I learn something everyday, and today, I’d like to understand what is a texture? I mean I know what is a texture in compter graphics, but I think that it is a specific “structure” or something like that with interesting properties in CUDA.
Can you teach me please?
Thanks a lot,
In CUDA texture is a way to read-only access some portion in global memory with less penalties for non-coalesced reads.
There is an interesting example on coalescence with the matrix mutliplication example. The basic approach don’t read coaslesced memory. So, the authors propose another approach to fix this problem and speed-up the entire process. Do you think that the basic approach using texture can be faster than the other approach, more complicated but doing coalesced read and write?
I don’t know what do you mean by ‘basic’ aproach and ‘another’ approach. What I know is that if your memory reads and/or writes are coalesced then you won’t benefit from using textures. If they’re not then you definitely should try textures.
The matrix multiplication is a very simple algorithm. Actually, it can be written is a kernel with maybe 5 rows. The problem is that the reads are not coalesced. This is the basic approach.
NVIDIA proposes another approach using shared memory to manage coalescence problems. This is the improved approach.
I was wondering if that it would be more interesting to use the basic approach with texture than using shared memory with a little more complex algorithm.

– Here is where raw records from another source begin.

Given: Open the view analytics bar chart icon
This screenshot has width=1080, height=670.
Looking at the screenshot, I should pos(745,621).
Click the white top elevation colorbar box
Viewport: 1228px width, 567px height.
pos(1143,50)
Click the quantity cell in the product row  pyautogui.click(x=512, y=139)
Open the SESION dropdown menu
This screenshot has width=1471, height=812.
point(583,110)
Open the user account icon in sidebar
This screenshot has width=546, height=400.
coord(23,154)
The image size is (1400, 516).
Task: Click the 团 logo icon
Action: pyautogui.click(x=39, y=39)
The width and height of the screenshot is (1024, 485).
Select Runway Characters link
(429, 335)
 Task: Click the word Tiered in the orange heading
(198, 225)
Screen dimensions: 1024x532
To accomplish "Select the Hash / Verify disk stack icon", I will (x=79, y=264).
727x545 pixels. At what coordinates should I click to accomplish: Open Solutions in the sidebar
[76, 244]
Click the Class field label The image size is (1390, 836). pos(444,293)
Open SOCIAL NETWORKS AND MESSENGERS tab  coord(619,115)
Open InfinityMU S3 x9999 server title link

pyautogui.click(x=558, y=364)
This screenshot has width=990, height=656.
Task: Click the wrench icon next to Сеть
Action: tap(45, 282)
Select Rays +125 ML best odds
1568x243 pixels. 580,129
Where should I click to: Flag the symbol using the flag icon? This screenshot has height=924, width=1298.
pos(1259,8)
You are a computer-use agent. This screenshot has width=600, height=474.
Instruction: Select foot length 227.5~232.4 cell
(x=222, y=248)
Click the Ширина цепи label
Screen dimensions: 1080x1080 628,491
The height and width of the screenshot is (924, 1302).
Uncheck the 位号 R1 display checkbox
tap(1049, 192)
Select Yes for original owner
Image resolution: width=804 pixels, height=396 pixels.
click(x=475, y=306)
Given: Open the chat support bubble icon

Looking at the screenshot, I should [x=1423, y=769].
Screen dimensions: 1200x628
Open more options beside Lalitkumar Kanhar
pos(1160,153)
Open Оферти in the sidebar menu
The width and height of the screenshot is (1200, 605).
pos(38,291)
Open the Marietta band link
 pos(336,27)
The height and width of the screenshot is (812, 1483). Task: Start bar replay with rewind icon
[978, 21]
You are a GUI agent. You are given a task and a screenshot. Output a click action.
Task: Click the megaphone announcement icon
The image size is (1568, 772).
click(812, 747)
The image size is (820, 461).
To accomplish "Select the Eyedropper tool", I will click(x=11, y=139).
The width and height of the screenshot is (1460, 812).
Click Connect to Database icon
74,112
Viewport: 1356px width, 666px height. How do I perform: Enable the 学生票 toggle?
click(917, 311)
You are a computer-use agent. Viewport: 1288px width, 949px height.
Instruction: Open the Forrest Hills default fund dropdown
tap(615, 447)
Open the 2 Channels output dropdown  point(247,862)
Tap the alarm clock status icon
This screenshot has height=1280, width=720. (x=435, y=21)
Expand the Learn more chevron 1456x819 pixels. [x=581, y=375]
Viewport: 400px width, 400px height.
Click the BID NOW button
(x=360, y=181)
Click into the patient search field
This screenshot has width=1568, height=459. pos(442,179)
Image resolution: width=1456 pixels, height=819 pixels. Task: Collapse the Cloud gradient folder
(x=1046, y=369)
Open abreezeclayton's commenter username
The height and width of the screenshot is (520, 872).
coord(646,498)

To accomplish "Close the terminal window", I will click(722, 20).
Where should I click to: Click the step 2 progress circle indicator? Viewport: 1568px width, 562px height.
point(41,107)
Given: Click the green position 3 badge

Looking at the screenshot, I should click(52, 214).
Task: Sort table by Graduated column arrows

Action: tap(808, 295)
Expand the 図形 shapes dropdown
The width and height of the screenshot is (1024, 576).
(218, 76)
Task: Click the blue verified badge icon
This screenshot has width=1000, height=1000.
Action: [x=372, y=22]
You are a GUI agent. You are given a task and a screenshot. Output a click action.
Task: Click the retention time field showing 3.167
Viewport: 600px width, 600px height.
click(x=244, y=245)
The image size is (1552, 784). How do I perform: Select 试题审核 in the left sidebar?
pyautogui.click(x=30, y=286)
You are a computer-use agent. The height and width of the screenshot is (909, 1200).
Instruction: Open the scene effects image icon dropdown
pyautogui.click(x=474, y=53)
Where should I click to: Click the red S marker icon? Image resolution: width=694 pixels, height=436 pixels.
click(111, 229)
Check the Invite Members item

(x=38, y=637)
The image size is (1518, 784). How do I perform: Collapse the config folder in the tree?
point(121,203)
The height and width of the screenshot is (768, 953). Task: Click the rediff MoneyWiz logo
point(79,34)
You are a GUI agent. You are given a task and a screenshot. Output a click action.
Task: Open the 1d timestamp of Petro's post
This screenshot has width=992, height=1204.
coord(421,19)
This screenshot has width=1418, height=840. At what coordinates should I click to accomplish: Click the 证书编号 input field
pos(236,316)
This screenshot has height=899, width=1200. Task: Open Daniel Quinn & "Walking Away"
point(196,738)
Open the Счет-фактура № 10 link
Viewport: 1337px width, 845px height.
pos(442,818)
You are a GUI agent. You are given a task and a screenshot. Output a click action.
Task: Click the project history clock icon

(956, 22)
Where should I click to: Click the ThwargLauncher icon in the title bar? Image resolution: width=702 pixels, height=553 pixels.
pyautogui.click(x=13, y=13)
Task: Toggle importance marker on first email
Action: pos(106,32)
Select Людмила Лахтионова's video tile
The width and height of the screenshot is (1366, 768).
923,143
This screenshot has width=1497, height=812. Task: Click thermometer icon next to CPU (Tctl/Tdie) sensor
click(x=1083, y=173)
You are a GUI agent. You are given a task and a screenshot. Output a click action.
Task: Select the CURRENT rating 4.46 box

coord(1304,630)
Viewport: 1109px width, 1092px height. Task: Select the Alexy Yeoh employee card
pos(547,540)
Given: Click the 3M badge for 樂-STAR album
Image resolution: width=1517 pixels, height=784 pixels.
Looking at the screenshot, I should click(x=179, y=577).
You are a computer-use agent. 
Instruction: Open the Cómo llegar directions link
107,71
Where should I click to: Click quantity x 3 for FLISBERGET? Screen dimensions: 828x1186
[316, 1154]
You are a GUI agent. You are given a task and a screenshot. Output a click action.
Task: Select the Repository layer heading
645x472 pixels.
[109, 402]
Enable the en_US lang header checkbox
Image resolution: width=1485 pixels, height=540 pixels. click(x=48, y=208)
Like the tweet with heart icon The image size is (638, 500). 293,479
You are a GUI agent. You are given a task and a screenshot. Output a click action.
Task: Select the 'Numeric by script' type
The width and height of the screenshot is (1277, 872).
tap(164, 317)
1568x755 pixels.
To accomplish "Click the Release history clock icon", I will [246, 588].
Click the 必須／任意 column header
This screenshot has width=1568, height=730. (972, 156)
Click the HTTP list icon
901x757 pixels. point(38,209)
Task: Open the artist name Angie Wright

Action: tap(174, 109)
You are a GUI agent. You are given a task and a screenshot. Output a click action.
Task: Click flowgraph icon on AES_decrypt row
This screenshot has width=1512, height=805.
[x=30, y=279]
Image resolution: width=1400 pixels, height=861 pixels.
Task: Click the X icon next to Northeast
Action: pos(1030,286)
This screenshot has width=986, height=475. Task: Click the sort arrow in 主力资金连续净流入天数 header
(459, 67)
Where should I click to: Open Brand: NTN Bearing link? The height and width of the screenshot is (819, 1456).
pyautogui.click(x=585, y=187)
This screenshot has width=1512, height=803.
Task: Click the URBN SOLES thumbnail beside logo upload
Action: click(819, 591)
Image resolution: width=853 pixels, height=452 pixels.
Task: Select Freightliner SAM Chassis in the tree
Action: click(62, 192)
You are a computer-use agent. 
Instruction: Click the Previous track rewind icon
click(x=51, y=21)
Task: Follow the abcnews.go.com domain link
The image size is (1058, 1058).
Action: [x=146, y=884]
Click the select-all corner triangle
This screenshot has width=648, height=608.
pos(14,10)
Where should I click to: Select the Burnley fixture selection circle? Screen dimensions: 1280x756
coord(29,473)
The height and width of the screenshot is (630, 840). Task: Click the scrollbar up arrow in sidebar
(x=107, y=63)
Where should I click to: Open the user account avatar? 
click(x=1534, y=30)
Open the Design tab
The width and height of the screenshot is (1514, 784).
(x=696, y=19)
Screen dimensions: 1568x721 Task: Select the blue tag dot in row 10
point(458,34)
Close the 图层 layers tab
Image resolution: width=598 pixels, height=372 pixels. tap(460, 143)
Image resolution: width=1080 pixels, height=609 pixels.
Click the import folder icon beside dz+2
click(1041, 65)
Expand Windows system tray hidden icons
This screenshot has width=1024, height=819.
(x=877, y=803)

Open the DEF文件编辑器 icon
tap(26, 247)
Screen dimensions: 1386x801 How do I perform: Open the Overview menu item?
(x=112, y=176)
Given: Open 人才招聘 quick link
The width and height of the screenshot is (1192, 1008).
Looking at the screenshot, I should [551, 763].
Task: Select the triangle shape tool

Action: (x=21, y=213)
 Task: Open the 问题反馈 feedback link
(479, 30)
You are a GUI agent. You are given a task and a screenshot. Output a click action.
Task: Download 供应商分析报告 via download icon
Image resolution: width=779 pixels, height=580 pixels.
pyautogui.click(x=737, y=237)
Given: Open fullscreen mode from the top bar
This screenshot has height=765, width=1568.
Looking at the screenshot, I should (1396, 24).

To be short, what is the best :
Simple algorithm + texture VS “complex” algorithm + global + shared memory
Maybe there is no good answer to this question. I just try to understand :)
I think the rule of thumb is that perfectly coalesced usage of global memory using perfectly coalesced shared memory is best. Shared memory bandwidth is hundreds of gigabytes per second: http://forums.nvidia.com/index.php?showtop…027&mode=linear
Texture memory is next-best because it’s automatically cached, in that when you read from a certain texture position, the region around it is cached too. It should still be slower than shared mem, but I’m not sure. You’ll have to search a bit to get complete information, but this is my current picture of things.